— Start Provided information —

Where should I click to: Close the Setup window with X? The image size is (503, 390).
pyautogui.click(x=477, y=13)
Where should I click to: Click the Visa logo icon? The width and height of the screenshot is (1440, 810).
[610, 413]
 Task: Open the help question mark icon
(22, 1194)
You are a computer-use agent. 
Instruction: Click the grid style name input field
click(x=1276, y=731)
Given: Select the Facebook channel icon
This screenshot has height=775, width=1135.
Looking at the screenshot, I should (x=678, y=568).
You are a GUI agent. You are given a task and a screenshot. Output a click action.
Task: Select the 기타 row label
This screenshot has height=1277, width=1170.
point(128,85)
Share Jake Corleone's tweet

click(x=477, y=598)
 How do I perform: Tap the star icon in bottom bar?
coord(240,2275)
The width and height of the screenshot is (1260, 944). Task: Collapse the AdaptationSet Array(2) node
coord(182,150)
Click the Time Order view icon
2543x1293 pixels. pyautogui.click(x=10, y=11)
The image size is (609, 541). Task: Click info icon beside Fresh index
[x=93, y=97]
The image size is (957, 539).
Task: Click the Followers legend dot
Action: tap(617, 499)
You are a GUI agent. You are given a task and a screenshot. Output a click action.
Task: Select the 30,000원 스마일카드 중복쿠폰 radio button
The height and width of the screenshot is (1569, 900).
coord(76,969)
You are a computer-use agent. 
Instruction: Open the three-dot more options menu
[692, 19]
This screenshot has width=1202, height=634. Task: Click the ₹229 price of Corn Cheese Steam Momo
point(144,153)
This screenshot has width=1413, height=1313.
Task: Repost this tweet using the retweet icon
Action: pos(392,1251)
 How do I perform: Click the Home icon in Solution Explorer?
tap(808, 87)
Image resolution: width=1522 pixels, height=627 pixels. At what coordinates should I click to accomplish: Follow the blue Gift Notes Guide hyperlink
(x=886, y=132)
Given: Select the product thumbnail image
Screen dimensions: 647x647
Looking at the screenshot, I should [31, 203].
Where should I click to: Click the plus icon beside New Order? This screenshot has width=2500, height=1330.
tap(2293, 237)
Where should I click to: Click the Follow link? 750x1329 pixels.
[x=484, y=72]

— End Provided information —

◆ Brief
Please reproduce the records above line for line, without changing anything.

◆ Completed exercise
Where should I click to: Close the Setup window with X? The image size is (503, 390).
pyautogui.click(x=477, y=13)
Where should I click to: Click the Visa logo icon? The width and height of the screenshot is (1440, 810).
[610, 413]
 Task: Open the help question mark icon
(22, 1194)
You are a computer-use agent. 
Instruction: Click the grid style name input field
click(x=1276, y=731)
Given: Select the Facebook channel icon
This screenshot has height=775, width=1135.
Looking at the screenshot, I should (x=678, y=568).
You are a GUI agent. You are given a task and a screenshot. Output a click action.
Task: Select the 기타 row label
This screenshot has height=1277, width=1170.
point(128,85)
Share Jake Corleone's tweet

click(x=477, y=598)
 How do I perform: Tap the star icon in bottom bar?
coord(240,2275)
The width and height of the screenshot is (1260, 944). Task: Collapse the AdaptationSet Array(2) node
coord(182,150)
Click the Time Order view icon
2543x1293 pixels. pyautogui.click(x=10, y=11)
The image size is (609, 541). Task: Click info icon beside Fresh index
[x=93, y=97]
The image size is (957, 539).
Task: Click the Followers legend dot
Action: tap(617, 499)
You are a GUI agent. You are given a task and a screenshot. Output a click action.
Task: Select the 30,000원 스마일카드 중복쿠폰 radio button
The height and width of the screenshot is (1569, 900).
coord(76,969)
You are a computer-use agent. 
Instruction: Open the three-dot more options menu
[692, 19]
This screenshot has width=1202, height=634. Task: Click the ₹229 price of Corn Cheese Steam Momo
point(144,153)
This screenshot has width=1413, height=1313.
Task: Repost this tweet using the retweet icon
Action: pos(392,1251)
 How do I perform: Click the Home icon in Solution Explorer?
tap(808, 87)
Image resolution: width=1522 pixels, height=627 pixels. At what coordinates should I click to accomplish: Follow the blue Gift Notes Guide hyperlink
(x=886, y=132)
Given: Select the product thumbnail image
Screen dimensions: 647x647
Looking at the screenshot, I should [31, 203].
Where should I click to: Click the plus icon beside New Order? This screenshot has width=2500, height=1330.
tap(2293, 237)
Where should I click to: Click the Follow link? 750x1329 pixels.
[x=484, y=72]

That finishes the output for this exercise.